Emma Baeri, storica catanese, è autrice de I lumi e il cerchio. Una esercitazione di storia (Rubettino, 2008) e di numerosi altri saggi sulla storia e le pratiche del femminismo.

{Da Articolo 3 Newsletter n. 54 riportiamo due lettere con cui è proseguita la riflessione sulla violenza, a partire dagli interventi di Eleonora Cirant e di Emma Baeri.}

{{GESTO RIVOLUZIONARIO O GESTO ARCAICO?}}

Bella, proprio bella, la lettera di Emma Baeri, che risponde a quella sincera e quasi disperata di Eleonora Cirant, e che suscita, anche in una “benpensante” come me, la voglia di intervenire: senza alcuna intenzione di “ludibrio”, perché vivo le stesse reazioni. E chi non le vivrebbe?
Coltiviamo tutte ogni giorno, io credo, nella nostra piccola quotidianità, un immaginario di violenza, ma è immaginario utile ad impedire che, negli accadimenti barbari che non solo ci indignano, ma ci sconvolgono, imploda e ci “morda” la rabbia altrimenti “muta”; un immaginario necessario a mitigare la frustrazione, il senso di impotenza che troppo spesso patiamo; e quindi valvola di sfogo, a me pare, segnale di opposizione radicale che non possiamo – e non vorremmo – esprimere con restituzione cruenta. Perché sappiamo benissimo, e non a caso Eleonora se lo domanda, cosa succederebbe: una regressione alla vendetta (so che è banale esplicitarlo), quella regressione che continua a serpeggiare – e non nascostamente – nel nostro tempo buio, che si mantiene come struttura profonda e insidiosa della società. In ciascuna/o di noi.
Rivoluzionaria? No, questa “forma di resistenza” che inusuale a me non pare in noi e che per passione monta non solo in rabbia ma in furore, in “furia civile”, può essere invece davvero segnale di speranza – del resto Emma l’ha poi ben precisato –, a patto che si trasformi in pensiero: quello che si traduce nelle azioni concrete che Eleonora chiama residuali (ma non lo sono davvero?), perché conosce la limitatezza circoscritta della loro incidenza.
Ha ragione Emma, la partita tra giustizialismo e garantismo, tra la “corda barbara” quella “civile” è sempre aperta perché è “il cuore del nesso uguaglianza – differenza”, ed è partita che ci coinvolge (dilacera?) da quando Medea è entrata nel nostro immaginario di studenti prima e di donne poi, con l’impatto di un’emozione fortissima, con la violenza di un istinto liberato.
E tuttavia, per quanto ci costi, abbiamo imparato o cerchiamo di imparare – pur con qualche “scetticismo” – a “girare la corda civile”, ad elaborare in riflessione la corda materna, inclusiva, ad evitare il costume violento che la violenza delle parole ‘immediate’ non può non indurre.

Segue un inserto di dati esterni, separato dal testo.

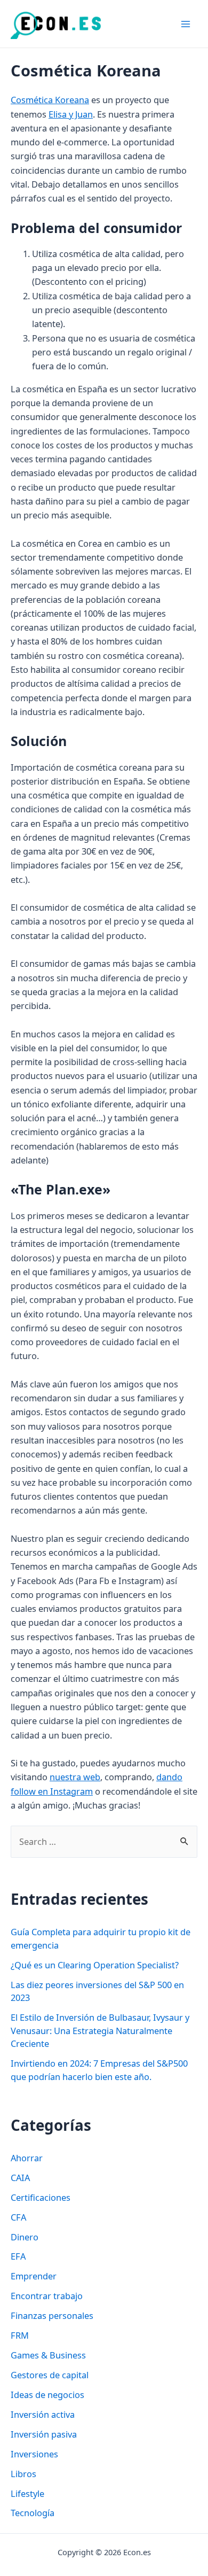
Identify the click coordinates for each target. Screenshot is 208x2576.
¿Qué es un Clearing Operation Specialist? (95, 1965)
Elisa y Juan (71, 114)
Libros (23, 2474)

Questo io non credo sia il perbenismo dei/delle benpensanti: è il faticoso percorso dai gesti arcaici ai gesti femminili (e non) davvero rivoluzionari: che sono quelli piccoli e possibili, e perciò non residuali, del quotidiano.
Vorrei lasciare l’intrigante “furia selvaggia” delle eroine alle seduzioni della letteratura, benché nello stesso momento io contraddittoriamente senta quanto covi nel mio intimo l’eccedenza della “fantasia” di Eleonora.

{Annarosa Baratta}

{{COSA SUCCEDEREBBE…}}

Cosa succederebbe, si chiede Eleonora Cirant, a conclusione dell’ articolo sul n° 53 di Articolo3, se, con il montare dell’inquietudine di fronte alle reiterate forme di violenza alle donne, venisse voglia di difendersi rispondendo violenza a violenza?
La domanda è destinata a rimanere senza risposta perché, al di là della rabbia e del coraggio di tirare fuori il proprio immaginario di violenza, sia pure come gesto rivoluzionario, come dice Emma Baeri nella lettera che segue, quel reato resta un “reato dispari” che solo gli uomini commettono.
Per fortuna, mi viene voglia di dire. Almeno nella rete di quel tipo di violenza non cadiamo; ma mi spaventa il fatto che, nella situazione di sconcertante aumento del dolore delle donne, si rischi di far esplodere la rabbia e pareggiare i conti sulla stessa tavola. Anche Eleonora si spaventa delle fantasie che le capitano perché quasi non si riconosce, avendo in orrore armi, guerre e gesti efferati.
La questione per me è proprio lì, nello sforzo di usare ogni volta un metodo che non sia quello maschile, un gesto che dica chiaramente che appartengo ad un genere, quello femminile, che sa trovare strade e soluzioni capaci di rompere la consuetudine, di irrompere in essa. Non conosco il movimento indiano di Sampat Mal Devi e mi piacerebbe vedere direttamente, parlare, conoscere ragioni, come è stato per il gruppo Sewa del Gujarat. Mi vengono in mente le donne del Rawa, la loro capacità di fare scuola e cura in un regime in cui la violenza era legge e continua a sembrarmi duratura e sensata la loro opera.
Mi procura invece qualche timore, da benpensante forse, l’idea che l’urlo di rabbia, l’ “uccidiamoli tutti” (sia pure nella fantasia) possa diventare la forma manifesta dell’indignazione femminile. Temo che fermerebbe il femminismo ad anni lontani, lasciando al presente un’eco rifratta nelle giovani donne, e che soprattutto non aprirebbe spazio a quel fine tessuto di pensiero, pratiche, invenzioni, creatività di cui siamo insieme, giovani e vecchie, capaci.
Spesso, nel corso dell’ultimo decennio, ci siamo chieste quale eredità stiamo lasciando a figlie di venti, trenta e quarant’anni. Qualche volta abbiamo perfino temuto non solo di non aver lasciato nulla, ma di avere addirittura prodotto l’effetto – rifiuto.
Ci stiamo accorgendo che non è così: molto di quanto è stato pensato e voluto è parte viva della loro storia e dei loro comportamenti. Eleonora è una delle giovani donne che lo mostrano.
C’è una maniera di addentrarsi nella prassi di relazione e di incontro che si è fatta nel tempo carica di sapienza e che non può disperdersi perché si alimenta della conoscenza, sempre più profonda e più interna, alle disparate situazioni drammatiche che, nella migrazione, nella marginalità, nella complessità delle storie del nostro tempo, riesce a costruire vicinanza, comprensione e mutualità d’aiuto.